Education is a panacea for all ills in society, particularly in minority communities, and needs more focus on it, speakers at a one-day state educational conference organised by the state unit of All India Muslim Educational Society (AIMES) here on Sunday, said.
Asif Pasha, former minister for minorities welfare and currently president of AIMES, said the government was giving funds and introducing schemes but several Muslims were not aware of them.
Claiming that Muslims were more backward than Scheduled Castes, as stated by the Sachar and Srikrishna committees, he said Muslims should not solely depend on the government but, instead , look for solutions to their problems on their own. ‘’Education and our perception of it should change in tune with the changing times.

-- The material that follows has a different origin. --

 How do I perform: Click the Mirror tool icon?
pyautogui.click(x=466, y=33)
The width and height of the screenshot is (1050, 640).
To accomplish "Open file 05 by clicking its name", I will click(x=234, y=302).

We must adapt to the changes,’’ he said.
Pune-based MCE Society president AP Inamdar said that Muslims should first start believing that they have progressed and achieved something post independence. ‘’Leadership should desist from making depressing speeches and playing on emotions, which is creating inferiority complex among the youth. They should be positive and encourage the youth to be optimistic about future, which will yield good results,’’ he said.
He called upon leaders in society to start thinking about others in the society as they think about their own children. He said to achieve anything, being in power is paramount, hence it should be the first goal. He said technology should be adopted from the school level and equal emphasis be laid on all the languages.

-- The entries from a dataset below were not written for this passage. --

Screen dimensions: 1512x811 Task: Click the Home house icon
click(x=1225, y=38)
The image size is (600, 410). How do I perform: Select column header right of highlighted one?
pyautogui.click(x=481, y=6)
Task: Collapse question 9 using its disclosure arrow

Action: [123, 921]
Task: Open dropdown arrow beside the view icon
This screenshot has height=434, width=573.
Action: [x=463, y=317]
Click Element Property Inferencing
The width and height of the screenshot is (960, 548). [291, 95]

Uttarakhand governor Aziz Qureshi said in his message that the conference was the need of the hour. He stressed the need for educating Muslim girls. He said backwardness in education led to backwardness in economics which, in turn, leads to backwardness on the social front and in education. Educational backwardness is curse in the present-day knowledge-based society, Qureshi said.
CPI leader Aziz Pasha and Zafer Javed, general secretary of Sultan-ul-Uloom educational institutions, spoke.
Supreme Court advocate Wasi Ahamed Nomani spoke on flaws of the rule of reservation. Ahamedullah Khan, former principal of law college of Osmania University, spoke on the role of judiciary in minorities education.